Everyone would probably agree that pasta is Italy’s pride. Let’s educate ourselves more about this delicious product!
Eating with a spike
In the Middle Ages, Italians used to eat pasta with a wooden spike. It was called “punteruolo”. Progressively, it was changed to a fork, which they found more convenient: it has three spikes instead of one to twirl up their noodles. This might the main reason why the change was quite fast and easily integrated into Italian society. Meanwhile other parts of Europe were struggling with acceptance of using the fork.
Making pasta in Naples
In southern Italy, close to Naples, the region called Campania is considered to be the best place to make pasta. And it is only because of suitable climate conditions. The durum wheat is able to grow all year round and usually it is slowly dried in the open air.

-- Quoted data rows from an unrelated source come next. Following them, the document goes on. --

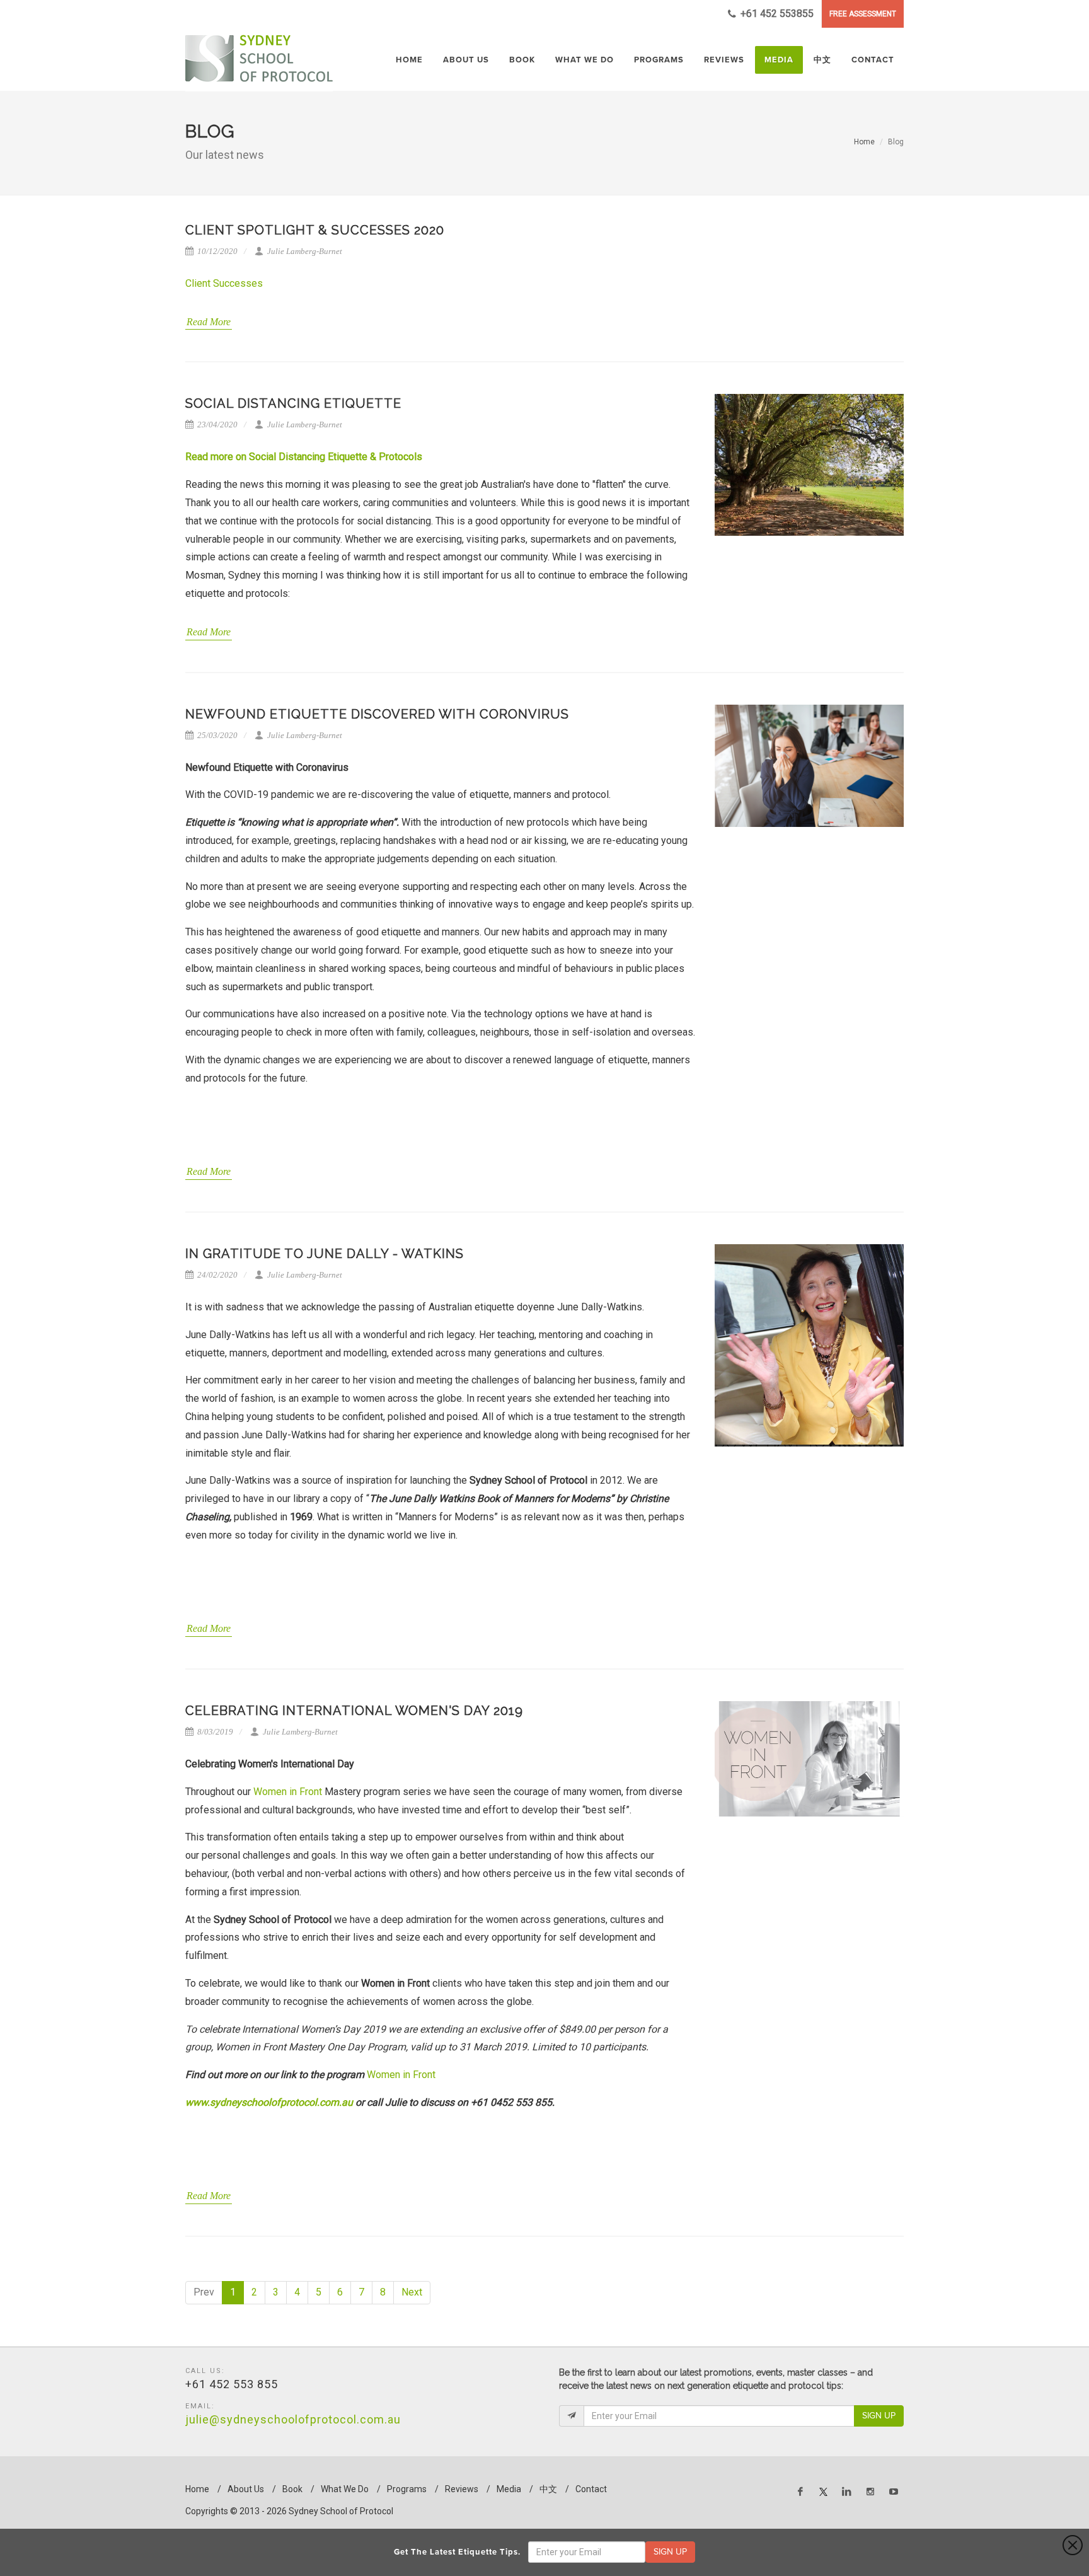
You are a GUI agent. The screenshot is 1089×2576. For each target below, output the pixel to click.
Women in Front (287, 1792)
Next (411, 2292)
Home (864, 141)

The first pasta factory was opened in Venice
Italy’s first pasta factory was opened in 1740 by Paolo Adami who was authorized by Venice. The factory’s licence ensured that the authorized person will teach local children how to make fine pasta and other secrets to keep the traditions and competitive advantage in the region.
Italians eat 13 million tonnes of pasta a year
According to Statista, $10.281 million was spent on pasta worldwide in 2017. It is equal to 4764.2 million kilograms of pasta food. The volume is expected to amount to 4,879.6 million kilograms by 2021.
Italy keeps the first position in pasta consumption, with America and Russia just behind. There are a few predictions made that Russia eventually will take over the second place of pasta consumers . However, speaking about the global comparison in revenue, China leads.
Shape has meaning
Italians can proudly count around 600 shapes of pasta. Strict rules define the use of pasta: a particular dish has a specific shape of noodles. For example, Italians wouldn’t use tiny ditalini in anything else except a soup. Neither do they eat spaghetti with whatever.
“Each shape has something it’s especially good at: long, thin pasta sweeps up thinner sauces; thick noodles balance out rich, meaty ones; short, hollow pastas are perfect for when you want to pick up a mouthful of pasta, a scoop of sauce and chunks of meat or veg at the same time; while the smallest ones add just the right bite to a bowl of soup.”(The Local)
A particular dish has a specific shape of noodles
Pasta can be sweet
Yes, it can. And it’s not chocolate pasta we’re talking about. In Renaissance Italy, it was common to eat pasta with sugar, cinnamon and soft cheese. Nowadays, it can be served with honey and pistachios or almond ravioli stuffed with ricotta and orange zest.
In the early 1930s, Italian thinkers and artists were opposed to pasta claiming that the consumption of Italy’s favourite food is bad for people. The poet Filippo Tommaso Marinetti wrote that pasta causes “pessimism, nostalgic inactivity and neutralism”. Marco Ramperti, a fellow member of the Futurist movement, added: “spaghetti poisons us” and “our thoughts wind round each other, get mixed up and tangled like the vermicelli we have taken in”.
The movement didn’t affect Italians, they were consuming pasta in the same amounts.
The benefits of pasta
Some studies were made to research how beneficial is pasta to humans. It seems, pasta helps us stay slim: it is related to Mediterranean diet which is based on fresh vegetables and olive oil. It also contributes to making the heart more resilient to heart attacks. Moreover, other studies reveal that pasta contributes to our happiness: noodles increase levels of serotonin, the body’s happiness chemical. Finally, Italians enjoy longer lifetimes than anyone else. It’s pretty strong argument to have pasta for lunch today!